GOAL ▸ Can you give the rows from the one containing "Given: Collapse the" through the one containing "coord(26,6)", both included, as a numbered list with blank lines dropped and the pictures left out?

LISTED RECORDS ▸
:::::
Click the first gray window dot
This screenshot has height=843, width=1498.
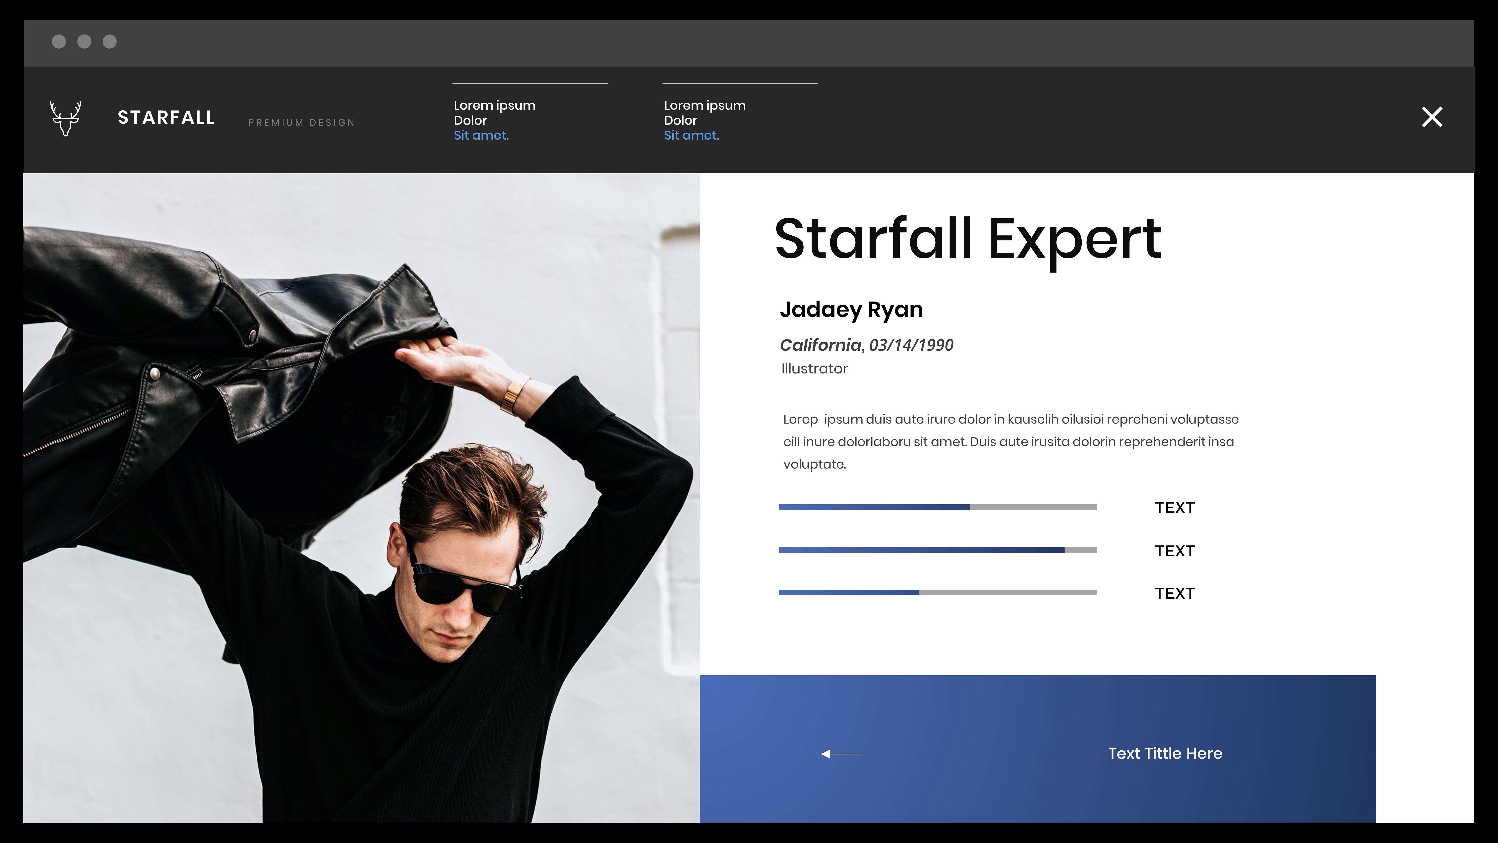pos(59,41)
:::::
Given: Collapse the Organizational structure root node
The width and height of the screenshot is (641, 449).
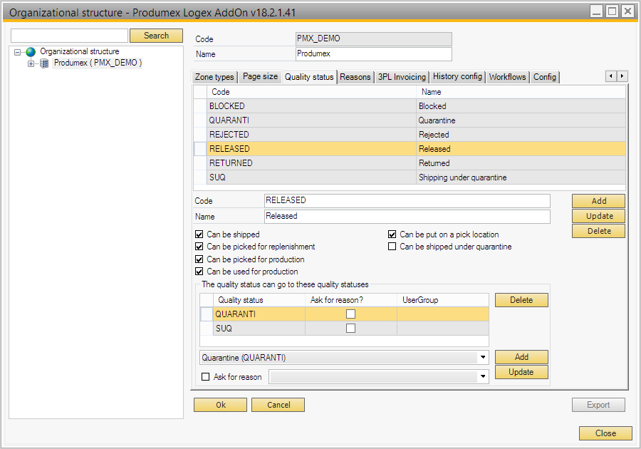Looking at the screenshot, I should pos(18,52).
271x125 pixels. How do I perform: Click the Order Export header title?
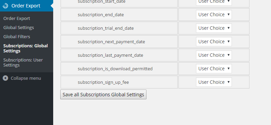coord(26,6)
:::::
WORKED ANSWER ▸
1. Given: Collapse the Organizational structure root node
2. The width and height of the screenshot is (641, 449).
3. Looking at the screenshot, I should pos(18,52).
4. 271x125 pixels. How do I perform: Click the Order Export header title?
5. coord(26,6)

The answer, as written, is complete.